Elsewhere, the issue is water. Many data centres cool their servers through a method called evaporative cooling — a process that requires freshwater and loses about 80% of the water it draws (in contrast, residential water usage loses around 10%). Applications like ChatGPT may have streamlined so many aspects of our day-to-day lives that even a simple Google search now feels cumbersome, but few users realise that a single ‘conversation’ with the large language model consumes around half a litre of water.
On average, a 100-megawatt data centre consumes roughly as much water as 6,500 households, while global water consumption by data centres is believed to be around 560 billion litres per year. Again, this figure is projected to rise steeply — to around 1,200 billion litres per year by 2030.
The need for freshwater also puts data centres in direct competition with residential users for access to limited public water resources. A recent Bloomberg investigation found that two-thirds of new data centres are built in areas already facing water scarcity, adding that a number of US data centres are “fully or partially powered by water-hungry power plants.”
The proliferation of bigger, more resource-hungry data centres worldwide shows little sign of abating. In the US, Senate hearings have been dominated by industry leaders like Altman and Microsoft President Brad Smith — the need to beat China in any AI arms race presented as justification for repressing meaningful oversight of AI companies. In Britain, the Labour government has enthusiastically welcomed the data centres of foreign multinationals, despite minimal evidence of associated economic benefits in the longer-term, while the EU has stated its desire to turn Europe into an “AI continent”. Nations like India and China have also set out their stalls to become global leaders in AI development.
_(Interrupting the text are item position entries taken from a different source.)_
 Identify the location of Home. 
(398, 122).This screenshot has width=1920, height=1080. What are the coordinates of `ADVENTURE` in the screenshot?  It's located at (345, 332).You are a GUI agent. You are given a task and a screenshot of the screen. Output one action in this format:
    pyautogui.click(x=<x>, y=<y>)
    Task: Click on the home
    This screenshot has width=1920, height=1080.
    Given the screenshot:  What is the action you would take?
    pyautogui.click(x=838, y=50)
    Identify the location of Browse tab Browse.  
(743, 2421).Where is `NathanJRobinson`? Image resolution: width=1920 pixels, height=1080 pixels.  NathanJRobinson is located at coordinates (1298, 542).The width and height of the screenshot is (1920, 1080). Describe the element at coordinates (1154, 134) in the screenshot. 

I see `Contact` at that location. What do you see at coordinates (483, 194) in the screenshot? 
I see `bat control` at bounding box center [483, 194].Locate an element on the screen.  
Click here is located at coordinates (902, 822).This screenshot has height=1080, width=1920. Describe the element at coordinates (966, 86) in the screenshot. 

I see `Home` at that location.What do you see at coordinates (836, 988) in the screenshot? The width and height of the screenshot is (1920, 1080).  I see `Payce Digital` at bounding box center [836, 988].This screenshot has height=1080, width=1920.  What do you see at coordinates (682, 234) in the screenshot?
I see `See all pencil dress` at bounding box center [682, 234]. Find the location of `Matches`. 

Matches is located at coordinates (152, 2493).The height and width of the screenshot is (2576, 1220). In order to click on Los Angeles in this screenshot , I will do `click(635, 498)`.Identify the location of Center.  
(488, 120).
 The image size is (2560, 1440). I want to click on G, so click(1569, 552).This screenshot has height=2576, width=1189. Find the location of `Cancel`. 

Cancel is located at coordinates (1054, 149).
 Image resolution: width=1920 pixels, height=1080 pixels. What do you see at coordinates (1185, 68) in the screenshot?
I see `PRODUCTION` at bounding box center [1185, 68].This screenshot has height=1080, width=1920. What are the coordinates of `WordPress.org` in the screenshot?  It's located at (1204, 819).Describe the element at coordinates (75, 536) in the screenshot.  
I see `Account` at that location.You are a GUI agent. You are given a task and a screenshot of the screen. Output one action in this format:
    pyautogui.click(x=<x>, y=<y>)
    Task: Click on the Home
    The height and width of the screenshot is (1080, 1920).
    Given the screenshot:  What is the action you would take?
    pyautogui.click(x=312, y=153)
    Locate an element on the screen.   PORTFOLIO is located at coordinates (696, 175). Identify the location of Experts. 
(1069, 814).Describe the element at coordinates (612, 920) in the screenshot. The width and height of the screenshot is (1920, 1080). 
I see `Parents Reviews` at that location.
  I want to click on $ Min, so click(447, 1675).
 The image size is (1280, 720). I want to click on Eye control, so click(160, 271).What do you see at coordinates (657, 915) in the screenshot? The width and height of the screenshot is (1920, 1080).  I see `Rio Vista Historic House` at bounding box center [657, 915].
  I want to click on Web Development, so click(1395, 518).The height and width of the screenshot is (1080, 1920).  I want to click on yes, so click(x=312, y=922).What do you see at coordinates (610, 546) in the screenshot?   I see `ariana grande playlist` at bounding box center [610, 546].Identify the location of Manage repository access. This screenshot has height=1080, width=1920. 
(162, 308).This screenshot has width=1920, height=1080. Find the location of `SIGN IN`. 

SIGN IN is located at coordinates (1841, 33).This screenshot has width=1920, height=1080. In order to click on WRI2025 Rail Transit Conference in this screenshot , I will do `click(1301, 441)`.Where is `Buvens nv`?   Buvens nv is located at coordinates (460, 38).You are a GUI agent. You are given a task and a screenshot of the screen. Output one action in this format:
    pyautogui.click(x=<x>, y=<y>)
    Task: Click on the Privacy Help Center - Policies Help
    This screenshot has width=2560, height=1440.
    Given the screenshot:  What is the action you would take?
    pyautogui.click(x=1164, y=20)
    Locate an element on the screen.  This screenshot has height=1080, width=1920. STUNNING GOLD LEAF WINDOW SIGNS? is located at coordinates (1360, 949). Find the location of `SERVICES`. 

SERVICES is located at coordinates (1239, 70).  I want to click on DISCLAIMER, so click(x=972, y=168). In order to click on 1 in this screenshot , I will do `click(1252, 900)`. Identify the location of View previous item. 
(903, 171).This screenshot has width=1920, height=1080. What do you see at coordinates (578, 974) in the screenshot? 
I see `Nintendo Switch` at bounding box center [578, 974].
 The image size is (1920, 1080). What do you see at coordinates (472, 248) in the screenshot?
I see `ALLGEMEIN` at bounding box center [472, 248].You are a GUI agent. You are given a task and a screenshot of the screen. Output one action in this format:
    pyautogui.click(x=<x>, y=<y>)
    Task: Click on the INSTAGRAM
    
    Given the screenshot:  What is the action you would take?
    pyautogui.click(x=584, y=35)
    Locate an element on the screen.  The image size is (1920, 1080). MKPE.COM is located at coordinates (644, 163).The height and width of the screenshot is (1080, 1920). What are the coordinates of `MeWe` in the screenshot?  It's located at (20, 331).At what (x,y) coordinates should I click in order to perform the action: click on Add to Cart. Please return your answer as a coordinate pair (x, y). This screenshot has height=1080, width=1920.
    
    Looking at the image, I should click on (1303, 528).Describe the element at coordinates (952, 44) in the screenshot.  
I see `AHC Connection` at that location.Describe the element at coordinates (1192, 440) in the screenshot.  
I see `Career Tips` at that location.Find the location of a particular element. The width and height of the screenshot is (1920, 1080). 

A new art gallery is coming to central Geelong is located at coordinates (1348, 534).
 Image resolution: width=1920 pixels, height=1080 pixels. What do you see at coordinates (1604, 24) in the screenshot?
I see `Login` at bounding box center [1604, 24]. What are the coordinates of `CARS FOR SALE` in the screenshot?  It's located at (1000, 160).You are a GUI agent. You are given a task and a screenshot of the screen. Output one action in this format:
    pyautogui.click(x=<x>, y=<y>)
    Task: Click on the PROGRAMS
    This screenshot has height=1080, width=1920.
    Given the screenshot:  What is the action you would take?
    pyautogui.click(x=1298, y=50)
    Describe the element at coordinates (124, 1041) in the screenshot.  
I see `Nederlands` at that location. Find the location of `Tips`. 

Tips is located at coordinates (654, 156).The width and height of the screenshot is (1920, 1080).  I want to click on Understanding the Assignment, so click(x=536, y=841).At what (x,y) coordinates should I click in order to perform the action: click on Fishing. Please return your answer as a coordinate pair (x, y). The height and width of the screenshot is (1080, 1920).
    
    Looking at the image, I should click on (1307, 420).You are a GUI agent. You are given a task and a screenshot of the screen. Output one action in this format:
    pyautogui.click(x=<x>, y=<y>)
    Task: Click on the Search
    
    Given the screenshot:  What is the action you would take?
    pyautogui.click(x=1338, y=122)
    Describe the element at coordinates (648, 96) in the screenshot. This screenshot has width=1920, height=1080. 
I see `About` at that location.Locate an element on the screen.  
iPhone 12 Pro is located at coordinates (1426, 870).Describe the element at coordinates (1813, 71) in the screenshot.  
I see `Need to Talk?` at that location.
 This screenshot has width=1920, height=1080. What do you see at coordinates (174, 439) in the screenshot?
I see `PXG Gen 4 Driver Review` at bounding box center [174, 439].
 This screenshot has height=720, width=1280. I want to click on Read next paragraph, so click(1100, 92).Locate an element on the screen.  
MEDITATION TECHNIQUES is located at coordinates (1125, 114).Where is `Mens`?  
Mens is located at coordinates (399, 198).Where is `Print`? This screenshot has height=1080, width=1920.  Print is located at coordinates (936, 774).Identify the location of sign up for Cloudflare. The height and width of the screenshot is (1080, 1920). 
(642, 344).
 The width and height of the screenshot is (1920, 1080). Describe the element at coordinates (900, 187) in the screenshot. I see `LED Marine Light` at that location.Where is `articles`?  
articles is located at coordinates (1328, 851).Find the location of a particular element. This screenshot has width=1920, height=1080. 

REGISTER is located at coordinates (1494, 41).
Progress needn’t come at such a high environmental cost. Prior to the public release of ChatGPT in 2022, there was a trend in the AI research space towards smaller, more efficient models that could deliver AI applications with relatively small datasets and considerably less processing power. Even now, as unwieldy, exorbitantly expensive AI models that require huge amounts of data are de rigeur, researchers outside the tech juggernauts are successfully making smaller models more effective.
Of course, companies like OpenAI and Google are incentivised to project an expensive ‘scale at all costs’ approach — and its concomitant hunger for resources — as the only effective model because it obstructs potential rivals. If data-guzzling large language models are perceived to be the only means of creating AI products, it precludes the emergence of any competitor without the backing of massive venture capital or state-led investment.
But maybe we — and, more pertinently, legislators across the world — need to ask ourselves: should a handful of private tech giants shape the discourse on a technology that could profoundly impact so many aspects of our society, and perhaps even the trajectory of our species?
Without far greater regulation of how we develop and sustain AI, it seems inevitable that they will.